Oireachtas Joint and Select Committees

Tuesday, 9 March 2021

Joint Oireachtas Committee on Housing, Planning and Local Government

General Scheme of the Affordable Housing Bill 2020 (Resumed): Land Development Agency

Mr. John Coleman:

I thank the Deputy. I hope he can hear me. I have changed the connection, so it is hopefully a bit more stable.

On the 150,000, we have to think of the LDA in two ways. It was never expected or intended that the LDA was going to directly develop 7,500 units per annum every year for 20 years. The current largest housing provider in the country delivers around 1,000 homes per year and one of the largest public limited companies, plcs, in the UK probably delivers in or around 10,000. It just goes to show that was not the intention.
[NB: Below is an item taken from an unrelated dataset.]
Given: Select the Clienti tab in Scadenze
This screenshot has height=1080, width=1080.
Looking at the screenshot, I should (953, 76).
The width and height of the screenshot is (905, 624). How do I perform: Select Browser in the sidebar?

Where the 150,000 came from, and there is a clue in what we are doing in the Cork docklands and Limerick Colbert developments. These are strategic areas where a line can be drawn around them and we can say that a vision and implementation plan needs to be put in place for these areas. If that is done properly, by enabling infrastructure, bringing together landowners, developing plans and master planning cohesively rather than piecemeal, utilising SDZ-like structures, it is where the big impact of the LDA will be over the long term. They take a long time to invoke, but we have to start somewhere and we have to start today. The Deputy will recognise the need for active and strategic land management. That is a key part of it.

If we go further and ask what that means, on Limerick Colbert we prepared a vision piece. We are very close to being able to release a master plan and we will, as part of that master plan, work with our partners there to have an implementation plan to get delivery going on that. It will be more than developing housing on that site, although housing will be a key component. It will be about attracting occupiers-employers, people to provide jobs and to provide the wider social and economic regeneration in these areas.

As regards Cork docklands, we are working with Cork City Council to put together an implementation plan for the very large Cork docks area. Only pockets of that land are State land. We will have to work with other landowners in that area to bring about a vision to realise the potential for 10,000 homes to be delivered on time in that area. They will not all be directly delivered by the LDA. Others will come in and develop those sites. Many of them are privately held, albeit there is a significant slab of State land right in the middle with the old ESB marina power station. Our role in that situation is to create a vision, co-ordinate landowners, including the State landowners, to put together a plan to bring in occupiers, to bring confidence and employment and to make it a real, proper live-work proposition we can market with the likes of the IDA and other bodies to be a reality.

That is the 150,000 piece and the strategic land management piece that will enable all these areas. If one thinks about the example of Limerick Colbert, that was not on anyone's radar 18 months ago. It now looks like a properly managed, strategic area right in Limerick city centre that could be transformational for the city. That is the effect of the value we can bring in the long run. We are only a little over two and a half years in existence, but that gives a good clue as to where the scale, referred to by the Deputy, will be achieved and potentially delivered given our limited financing.